Par la suite, ayant acquis la confiance d’Alaric, il obtint du roi la publication d’un code de loi qui garantissait à ses sujets gallo-romains les même droits qu’à ceux de race gothique.
Jose Leonardo (1601-1653) : Alaric II le Balthe
La compassion de l’homme de Dieu s’étendait sur tous, et en particulier envers les prisonniers et les victimes des invasions. Lors du terrible siège d’Arles par les Francs et les Burgondes coalisés, en 508, il se dépensa sans compter, et fut accusé de trahison et arrêté sous prétexte qu’il venait en aide aux prisonniers ennemis. Mais, à l’occasion d’une sortie, on découvrit la lettre qu’un de ses accusateurs avait écrite aux assiégeants, leur proposant de leur livrer la ville. La perfidie ayant été ainsi dévoilée, le saint fut libéré, et il reprit aussitôt ses activités charitables.
Les Ostrogoths, qui avaient mis en fuite les assiégeants, occupèrent à leur tour la Provence et amassèrent un grand nombre de captifs francs et burgondes dans les églises d’Arles, sans leur procurer le moindre soin. Saint Césaire leur fit distribuer des vivres, et il se refusait à se nourrir alors que des hommes, fussent-ils barbares ou hérétiques, souffraient de la faim.
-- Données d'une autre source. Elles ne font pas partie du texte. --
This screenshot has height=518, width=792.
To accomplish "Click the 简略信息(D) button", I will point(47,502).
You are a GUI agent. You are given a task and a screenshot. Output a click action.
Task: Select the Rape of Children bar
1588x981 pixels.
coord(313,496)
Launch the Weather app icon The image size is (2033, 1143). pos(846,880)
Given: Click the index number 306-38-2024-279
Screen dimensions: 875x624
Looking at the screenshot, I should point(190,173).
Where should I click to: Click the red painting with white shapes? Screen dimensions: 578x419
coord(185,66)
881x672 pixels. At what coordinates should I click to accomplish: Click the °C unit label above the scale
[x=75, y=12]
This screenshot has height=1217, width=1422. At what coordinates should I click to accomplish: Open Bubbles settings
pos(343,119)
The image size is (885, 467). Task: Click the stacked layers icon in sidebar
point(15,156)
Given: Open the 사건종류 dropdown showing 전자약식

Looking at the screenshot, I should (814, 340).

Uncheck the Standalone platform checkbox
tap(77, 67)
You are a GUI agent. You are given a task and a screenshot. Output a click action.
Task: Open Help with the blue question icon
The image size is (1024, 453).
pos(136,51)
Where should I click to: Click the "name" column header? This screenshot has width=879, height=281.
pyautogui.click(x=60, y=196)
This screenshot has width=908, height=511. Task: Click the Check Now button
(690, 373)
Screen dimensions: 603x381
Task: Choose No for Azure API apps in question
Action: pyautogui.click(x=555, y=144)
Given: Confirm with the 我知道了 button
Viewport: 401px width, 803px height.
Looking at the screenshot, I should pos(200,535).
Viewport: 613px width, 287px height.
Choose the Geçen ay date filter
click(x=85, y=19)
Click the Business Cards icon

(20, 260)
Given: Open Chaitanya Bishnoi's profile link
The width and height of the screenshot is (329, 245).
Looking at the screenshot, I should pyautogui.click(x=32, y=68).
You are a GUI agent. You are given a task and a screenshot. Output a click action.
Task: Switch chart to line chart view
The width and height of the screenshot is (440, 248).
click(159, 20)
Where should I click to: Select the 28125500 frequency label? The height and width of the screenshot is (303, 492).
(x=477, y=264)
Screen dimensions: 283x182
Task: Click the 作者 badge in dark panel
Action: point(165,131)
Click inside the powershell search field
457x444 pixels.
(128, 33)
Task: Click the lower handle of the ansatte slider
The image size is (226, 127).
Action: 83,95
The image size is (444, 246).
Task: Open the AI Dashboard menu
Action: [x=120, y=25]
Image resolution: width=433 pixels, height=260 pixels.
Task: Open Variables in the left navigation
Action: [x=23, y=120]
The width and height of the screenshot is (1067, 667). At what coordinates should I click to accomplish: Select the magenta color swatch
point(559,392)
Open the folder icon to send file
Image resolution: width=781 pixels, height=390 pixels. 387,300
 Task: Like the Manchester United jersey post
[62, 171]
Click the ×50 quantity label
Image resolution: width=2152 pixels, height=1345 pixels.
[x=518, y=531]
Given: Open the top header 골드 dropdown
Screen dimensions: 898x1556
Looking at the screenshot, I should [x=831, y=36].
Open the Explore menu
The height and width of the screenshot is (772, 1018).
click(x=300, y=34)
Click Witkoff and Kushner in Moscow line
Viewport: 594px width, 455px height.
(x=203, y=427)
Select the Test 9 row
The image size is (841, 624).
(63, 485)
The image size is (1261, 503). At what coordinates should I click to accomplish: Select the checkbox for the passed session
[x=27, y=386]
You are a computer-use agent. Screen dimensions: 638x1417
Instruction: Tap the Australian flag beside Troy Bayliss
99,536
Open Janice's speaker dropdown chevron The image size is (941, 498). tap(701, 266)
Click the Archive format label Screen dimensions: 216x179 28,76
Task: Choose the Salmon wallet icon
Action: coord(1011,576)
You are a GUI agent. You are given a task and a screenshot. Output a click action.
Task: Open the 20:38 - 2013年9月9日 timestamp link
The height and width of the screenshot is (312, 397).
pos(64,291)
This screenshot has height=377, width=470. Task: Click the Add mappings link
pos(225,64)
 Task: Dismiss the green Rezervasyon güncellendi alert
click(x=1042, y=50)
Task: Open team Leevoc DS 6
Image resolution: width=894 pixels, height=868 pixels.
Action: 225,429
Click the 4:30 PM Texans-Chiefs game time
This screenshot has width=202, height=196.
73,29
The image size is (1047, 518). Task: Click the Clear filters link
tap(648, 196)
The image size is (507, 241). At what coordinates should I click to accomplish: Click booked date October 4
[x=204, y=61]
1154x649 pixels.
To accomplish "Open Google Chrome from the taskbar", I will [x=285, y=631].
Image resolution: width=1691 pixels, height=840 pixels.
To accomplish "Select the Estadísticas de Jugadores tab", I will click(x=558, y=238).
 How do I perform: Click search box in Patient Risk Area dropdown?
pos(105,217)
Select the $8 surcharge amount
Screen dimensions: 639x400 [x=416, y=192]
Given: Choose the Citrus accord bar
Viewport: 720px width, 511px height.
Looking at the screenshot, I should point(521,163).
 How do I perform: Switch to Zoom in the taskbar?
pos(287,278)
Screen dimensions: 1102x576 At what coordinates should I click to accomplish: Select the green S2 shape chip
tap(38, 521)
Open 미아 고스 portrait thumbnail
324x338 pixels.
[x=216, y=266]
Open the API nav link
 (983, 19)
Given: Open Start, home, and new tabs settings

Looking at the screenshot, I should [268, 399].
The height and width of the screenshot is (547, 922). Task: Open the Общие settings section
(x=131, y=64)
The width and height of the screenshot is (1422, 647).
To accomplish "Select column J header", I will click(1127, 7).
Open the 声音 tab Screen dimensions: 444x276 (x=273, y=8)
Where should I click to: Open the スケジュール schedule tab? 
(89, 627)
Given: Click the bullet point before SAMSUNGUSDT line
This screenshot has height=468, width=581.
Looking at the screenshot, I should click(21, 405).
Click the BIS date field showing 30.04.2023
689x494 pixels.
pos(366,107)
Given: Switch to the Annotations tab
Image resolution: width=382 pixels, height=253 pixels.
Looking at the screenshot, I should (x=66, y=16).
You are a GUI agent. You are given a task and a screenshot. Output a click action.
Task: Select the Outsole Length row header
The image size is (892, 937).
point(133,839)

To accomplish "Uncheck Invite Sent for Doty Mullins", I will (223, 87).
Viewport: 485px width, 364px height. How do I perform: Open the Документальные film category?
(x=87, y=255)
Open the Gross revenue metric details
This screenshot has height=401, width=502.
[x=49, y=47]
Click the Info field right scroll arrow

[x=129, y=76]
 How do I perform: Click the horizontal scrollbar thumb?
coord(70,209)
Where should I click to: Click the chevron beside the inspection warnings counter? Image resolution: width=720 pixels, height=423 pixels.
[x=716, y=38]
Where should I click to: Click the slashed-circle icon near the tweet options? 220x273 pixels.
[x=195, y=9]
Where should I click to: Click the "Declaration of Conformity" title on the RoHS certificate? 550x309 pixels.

Il dépouilla même son église, fit vendre les objets précieux, les ornements et « jusqu’aux vases sacrés du temple de Dieu, pour racheter le vrai temple ». Un jour, il rencontra un homme pauvre, qui lui demanda l’aumône pour racheter un captif. Comme l’évêque n’avait pas d’argent, il courut chercher des ornements solennels, et il les lui donna pour les vendre sans retard.
De nouveau accusé de haute trahison par les Ostrogoths, en 513, Césaire fut convoqué à Ravenne par Théodoric 1er, devant lequel il se présenta le visage serein et rayonnant d’une telle majesté, que le roi, oubliant les accusations, le traita avec de grands égards et lui fit don d’un plat en argent d’une valeur considérable. Le saint le fit aussitôt vendre aux enchères pour racheter les prisonniers d’Orange et de la région de la Durance. Loin d’en être courroucé, Théodoric loua fort cet acte et, dès lors, les nobles et les gens puissants rivalisèrent pour faire connaissance avec l’homme de Dieu et lui prodiguer leurs offrandes.
Il accomplit plusieurs miracles à Ravenne, tels que la résurrection du fils unique d’une pauvre veuve et la délivrance d’un possédé.
Se rendant alors à Rome, il y fut honoré comme un saint par le clergé, le sénat et le peuple, et le pape Symmaque, de ses propres mains, lui remit le sacré pallium, en signe d’une autorité de vicaire pontifical sur toutes les Eglises des Gaules ; le Pontife lui accorda aussi que désormais tous les diacres de son Eglise auraient le privilège de porter la dalmatique comme les diacres de l’Eglise de Rome.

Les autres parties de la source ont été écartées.